In 1960 the Anglican Province of East Africa was inaugurated, bringing together for the first time the two different missionary traditions of the UMCA and the CMS (Church Missionary Society) into one autonomous body. When the diocese of Dar es Salaam was founded in 1965, Sepeku became its first bishop. From the start he welcomed and made provision for Christians from the evangelical ‘CMS’ dioceses, and co-operated closely with Gresford Chitemo, his neighbouring bishop in Morogoro. Then, in 1970, just two days before the nation celebrated its National Independence Day, the Church of the Province of Tanzania was inaugurated. John Sepeku was enthroned as its first archbishop, having been elected by his seven fellow bishops in Tanzania.
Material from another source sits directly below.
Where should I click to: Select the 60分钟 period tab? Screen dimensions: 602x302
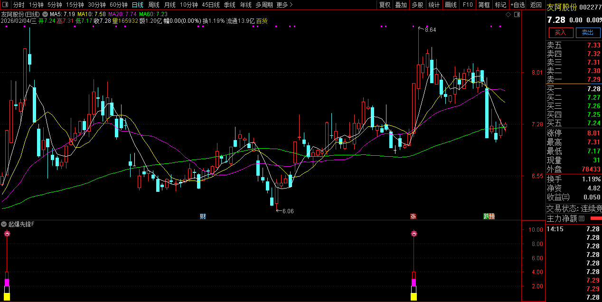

Chosen by the Archbishop of Canterbury to preside at the closing Eucharist of the Lambeth Conference in 1978, he stepped down as archbishop in the same year, and continued as bishop until he died in 1983.
Often called the ‘farmer’ bishop because of his ‘hands-on’ commitment to developing diocesan land for horticulture, John Sepeku was also instrumental in providing urban land in the city for educational and social projects, such as the Kichwele Women’s Hostel for single girls, St. Mark’s Theological College, and a School for Deaf Children.
As archbishop, John Sepeku travelled widely throughout Tanzania, building on his knowledge of the different backgrounds and church traditions to bring about a sense of a genuinely indigenous Tanzanian church, diverse but essentially one.
A natural leader, who could be authoritarian and stern, John Sepeku was widely acknowledged to be at heart a humble pastor, compassionate and just, whose advice was sought not only by bishops and priests but also by government leaders. Judge Ramadhani has written a masterly book in which he brings out clearly the exceptional qualities of this great church leader. He has written a brief English synopsis. The book is now awaiting a full translation, but meanwhile it should be recommended reading for all current and aspiring leaders of church and state.
Revd Graeme Watson worked as a missionary priest and teacher in Tanzania from 1967 to 1977. He was Tutor at St. Cyprian’s College, Lindi, 1967-77; Vice-Principal of St. Mark’s Theological College, Dar es Salaam, 1969-73; and Rector of St. Alban’s Church, Dar es Salaam, 1974- 77.